Looking at your contact details it looks like the focus audience is India? if that is correct you should use hosting where-ever your main audience is, or closest neighbor.
Website Page load times on the dev machine are only a rough indicator of performance of course, and there will be many other factors when moving to production, but they're still useful as a yard-stick.
So, I was just wondering what page load times you aim for when you're developing?
I mean page load times on Dev Machine/Server
And, on a page that includes a realistic quantity of DB calls
Please also state the platform/technology you're using.
I know that there could be a big range of performance regarding the actual machines out there, I'm just looking for rough figures.
Thanks
Less than 5 sec.
If it's just on my dev machine I expect it to be basically instant. I'm talking 10s of milliseconds here. Of course, that's just to generate and deliver the HTML.
Do you mean that, or do you mean complete page load/render time (html download/parse/render, images downloading/display, css downloading/parsing/rendering, javascript download/execution, flash download/plugin startup/execution, etc)? The later is really hard to quantify because a good bit of that time will be burnt up on the client machine, in the web browser.
If you're just trying to ballpark decent download + render times with an untaxed server on the local network then I'd shoot for a few seconds... no more than 5-ish (assuming your client machine is decent).
Tricky question.
For a regular web app, you don't want you page load time to exceed 5 seconds.
But let's not forget that:
the 20%-80% rule applies here; if it takes 1 sec to load the HTML code, total rendering/loading time is probably 5-ish seconds (like fiXedd stated).
on a dev server, you're often not dealing with the real deal (traffic, DB load and size - number of entries can make a huge difference)
you want to take into account the way users want your app to behave. 5 seconds load time may be good enough to display preferences, but your basic or killer features should take less.
So in my opinion, here's a simple method to get a rough figures for a simple web app (using for example, Spring/Tapestry):
Sort the pages/actions given you app profile (which pages should be lightning fast?) and give them a rough figure for production environment
Then take into account the browser loading/rendering stuff. Dividing by 5 is a good start, although you can use best practices to reduce that time.
Think about your production environment (DB load, number of entries, traffic...) and take an additional margin.
You've got your target load time on your production server; now it's up to you and your dev server to think about your target load time on your dev platform :-D
One of the most useful benchmarks we use for identifying server-side issues is the "internal" time taken from request-received to response-flushed by the web server itself.
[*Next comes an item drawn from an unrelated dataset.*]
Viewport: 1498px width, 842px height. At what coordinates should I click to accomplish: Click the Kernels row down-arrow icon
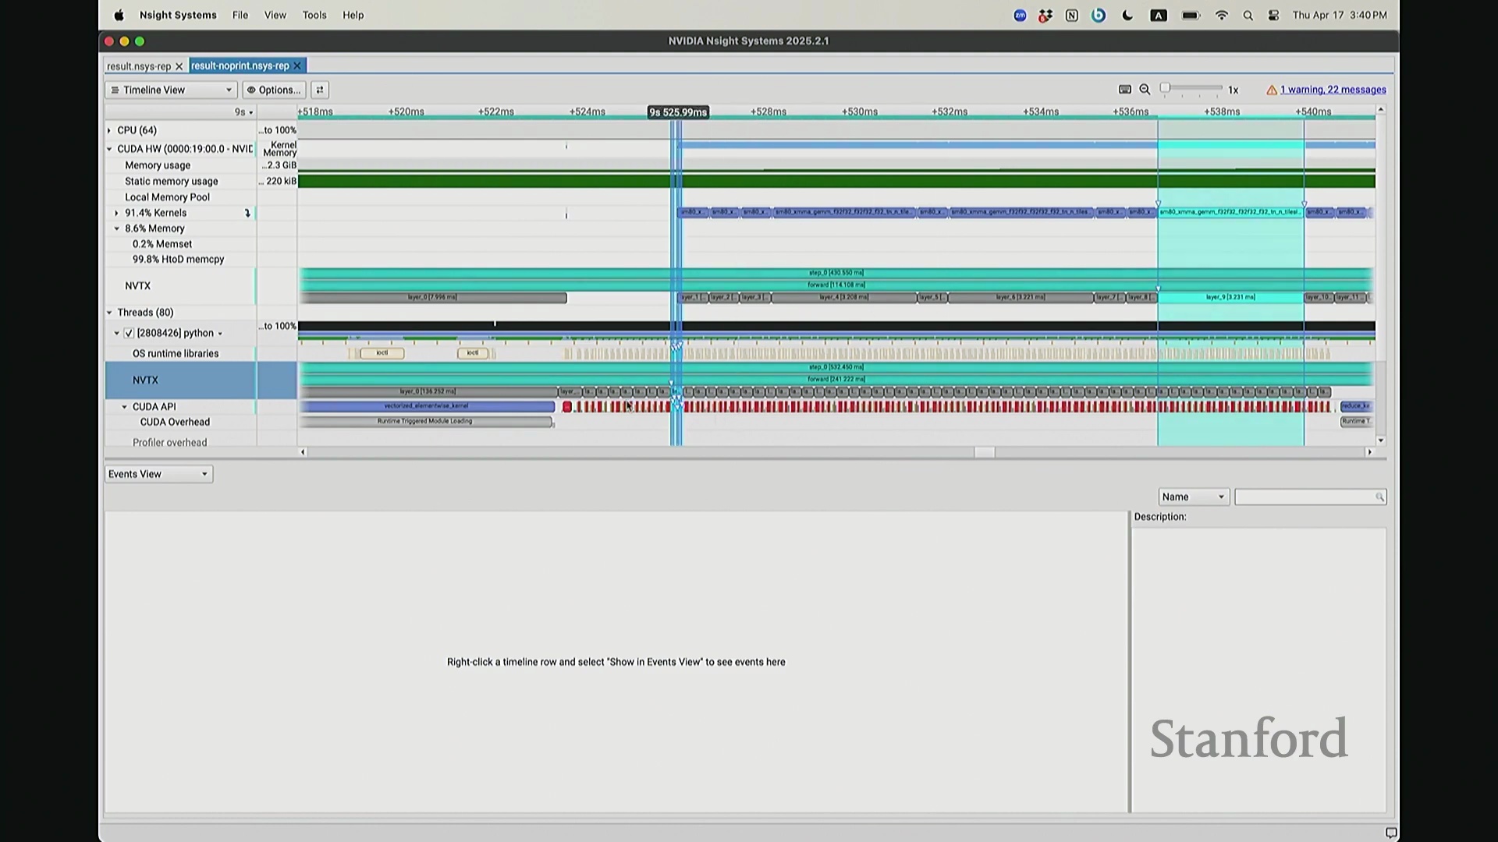click(x=248, y=213)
This means ignoring network traffic / latency and page render times.
We have some custom components (.net) that measure this time and inject it into the HTTP response header (we set a header called X-Server-Response); we can extract this data using our automated test tools, which means that we can then measure it over time (and between environments).
By measuring this time you get a pretty reliable view into the raw application performance - and if you have slow pages that take a long time to render, but the HTTP response header says it finished its work in 50ms, then you know you have network / browser issues.
Once you push your application into production, you (should) have things to like caching, static files sub-domains, js/css minification etc. - all of which can offer huge performance gains (esp. caching), but can also mask underlying application issues (like pages that make hundreds of db calls.)
All of which to say, the values we use for this time is sub 1sec.
In terms of what we offer to clients around performance, we usually use 2-3s for read-only pages, and up to 5s for transactional pages (registration, checkout, upload etc.)